Generative AI has arrived with the panache of a rock star. The World Economic Forum (WEF) couldn’t help but remark that the arrival of the technology “has been nothing short of seismic.” If, for a moment, we get away from the chorus of hosannas, the question is: If Gen AI is shaking up the world so quickly, are reliable trends starting to emerge around it just as fast? Can these trends be used to determine how an enterprise should think about adopting the technology? Our best bet is to look for trends in industries known to be early risk-taking adopters of technology. For example, the gaming industry is always ready to break the rules by adopting new technology. The gambling industry is ever willing to place bets on anything that can draw in more players.
However, looking at early adopters of technology is difficult. We are far too distracted by the deluge of eye-popping use cases for Gen AI that are capturing the headlines. For example, McKinsey says that healthcare clinicians could turn patient interactions into clinician notes within seconds using the technology. Gartner says Gen AI could create synthetic data and ensure privacy, optimize component placement in semiconductor chip design, or design spare parts in industries such as manufacturing, automotive, aerospace, and defense optimized to meet specific parameters and constraints.
If we stop to think about it, the use cases in healthcare, chip manufacturing, aerospace, etc., don’t indicate trends; they point to possibilities. Many industries, such as health care, financial services, manufacturing, and energy, are heavily regulated. In their business, any new technology is viewed cautiously (and rightly so). Therefore, their interest in Gen AI currently provides the weakest trend signals. Where should we be looking to find clues that help us adopt the technology?
First, let’s see who is already using Gen AI and setting early trends. A May 2023 study shows that 29% of Gen Z, 28% of Gen X, and 27% of Millennials in the US have adopted it in some form at their workplace. Chances are, they are using free Gen AI tools that have begun to mushroom around chat, search, art, audio/music, video, writing, transcription, summarization, and code generation. If you have a high percentage of Gen Z and X in your organization, it is worth doing a formal study of why they use Gen AI, the tools they use, the time spent using the tools, and the value it unlocks for them. Straightaway, this should offer usable insights for your organization.
The challenge for an enterprise is to find the sweet spot where business value intersects with financial and technical viability. Several organizations are using the technology to improve (and/or reduce the cost of) their communication. This means, primarily, written content, followed by video and image generation and the intelligence required to target the content. This makes sense. The time taken on written communication has been growing, says a Harris Poll, by 18 percent year over year, while its effectiveness has declined by 12 percent. This — creating compelling content — is the perfect use case, regardless of the industry. However, a recent Forrester study commissioned by Grammarly showed that 40 percent of employees were already using Gen AI to augment writing and other related tasks, but 80 percent of those respondents also said that their company had not adopted a Gen AI solution. The shadow IT pointed the report “can open the company up to significant risks if employees are using tools that do not meet enterprise-grade security and privacy standards.”
This is the most significant trend: Gen Z and X employees using Gen AI and the parallel security risk it presents. In the days to come, we are going to see some alarming incidents and disasters around the unfettered use of free Gen AI tools.

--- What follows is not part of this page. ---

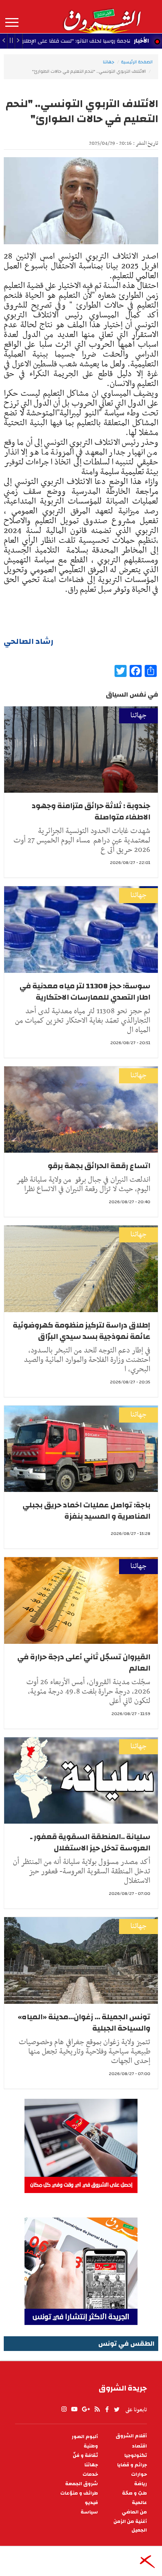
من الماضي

The top industries that will truly provide us with valuable insights on deploying Gen AI and using it for innovation are, obviously, the gaming and gambling industries. Traditionally, the two have been quick to explore new technologies such as cloud-based Massively Multiplayer Online (MMO) gaming, Augmented Reality (AR), Virtual Reality (VR), Mixed Reality (MR), Blockchain, and NFT — and use them effectively. For example, online casinos have been highly successful at using AR-based interactive applications to deliver creative content, improve the user experience, and deliver tutorials that help players learn and master new/different games. Now, they could use Gen AI for a number of things. For example, it could be used to predict addictive behavior in users and create interventions that make gambling safe.
In the past, the gaming and gambling industries have pushed the envelope of real-time online interaction, communication, and digital payments, ahead of other industries. Even today, gaming represents the bleeding edge of innovation, with large enterprises busy trying to exploit in-game environments, chats, rewards, exchanges, and payment systems. These are the trendsetters.
If there is something we should keep a firm eye on for future trends in Gen AI adoption and usage, it is the gaming and gambling industries.